刚拿到GPT-5的API,第一时间做了几组推理基准测试,包括GSM8K和MATH。官方宣称推理能力提升30%,但在复杂多步推理任务上,实测提升约18-22%,且多模态输入处理延迟比预期高,尤其在图像+文本混合场景下,首次响应时间增加了40%。

从个人经验看,GPT-5的突破在于对上下文依赖推理的改进:之前GPT-4在长链逻辑任务中常出现“幻觉漂移”,而GPT-5通过增强的注意力机制有效减少了中间步骤断裂。但在工程落地中,我发现其多模态输入对token预算要求更高,处理一张高分辨率图片相当于消耗500-800 tokens,这对成本控制是个挑战。

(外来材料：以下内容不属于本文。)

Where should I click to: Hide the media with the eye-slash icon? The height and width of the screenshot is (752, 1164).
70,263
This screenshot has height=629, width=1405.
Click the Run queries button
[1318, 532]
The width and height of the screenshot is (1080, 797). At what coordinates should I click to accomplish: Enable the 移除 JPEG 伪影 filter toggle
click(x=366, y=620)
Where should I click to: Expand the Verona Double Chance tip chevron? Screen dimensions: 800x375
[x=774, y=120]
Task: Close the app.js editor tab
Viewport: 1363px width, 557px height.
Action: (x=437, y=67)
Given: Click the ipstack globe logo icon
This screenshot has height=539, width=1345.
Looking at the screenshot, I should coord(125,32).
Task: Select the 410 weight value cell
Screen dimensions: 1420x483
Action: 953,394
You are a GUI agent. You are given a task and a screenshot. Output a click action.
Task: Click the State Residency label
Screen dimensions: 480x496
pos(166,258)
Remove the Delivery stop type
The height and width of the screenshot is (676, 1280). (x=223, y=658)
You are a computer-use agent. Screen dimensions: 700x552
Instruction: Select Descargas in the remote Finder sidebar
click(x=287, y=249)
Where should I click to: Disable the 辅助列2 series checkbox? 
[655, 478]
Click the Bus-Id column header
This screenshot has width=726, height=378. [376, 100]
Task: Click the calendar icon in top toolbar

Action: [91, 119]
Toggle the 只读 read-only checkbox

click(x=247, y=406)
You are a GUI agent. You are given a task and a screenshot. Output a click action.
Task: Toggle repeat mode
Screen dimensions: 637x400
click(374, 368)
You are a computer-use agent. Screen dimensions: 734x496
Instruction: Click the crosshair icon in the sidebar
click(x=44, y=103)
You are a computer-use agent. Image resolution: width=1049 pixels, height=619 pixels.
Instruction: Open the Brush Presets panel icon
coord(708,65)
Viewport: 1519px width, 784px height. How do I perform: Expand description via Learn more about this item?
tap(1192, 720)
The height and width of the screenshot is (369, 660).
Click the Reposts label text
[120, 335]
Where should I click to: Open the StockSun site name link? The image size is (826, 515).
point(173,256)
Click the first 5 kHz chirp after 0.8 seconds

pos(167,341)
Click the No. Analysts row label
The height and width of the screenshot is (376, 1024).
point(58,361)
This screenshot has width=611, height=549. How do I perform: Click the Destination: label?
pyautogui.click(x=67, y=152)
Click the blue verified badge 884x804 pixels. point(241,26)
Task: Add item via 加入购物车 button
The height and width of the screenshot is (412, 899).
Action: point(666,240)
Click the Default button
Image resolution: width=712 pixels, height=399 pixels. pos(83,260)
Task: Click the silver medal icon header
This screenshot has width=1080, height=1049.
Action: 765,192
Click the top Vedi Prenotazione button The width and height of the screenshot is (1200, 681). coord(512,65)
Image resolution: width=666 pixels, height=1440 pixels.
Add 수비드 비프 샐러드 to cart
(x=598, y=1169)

一个值得讨论的问题:在实时性要求高的场景(如客服或代码补全),是继续使用GPT-4的快速响应,还是为GPT-5的推理精度牺牲延迟?另外,多模态输入是否会推动RAG架构从纯文本转向图文混合检索?

行业趋势上,GPT-5的多模态能力可能让许多依赖独立视觉模型的应用面临重构。但OpenAI未开源权重,意味着企业若想私有化部署,仍需依赖第三方多模态模型。这种封闭生态是否会抑制创新?我持保留态度。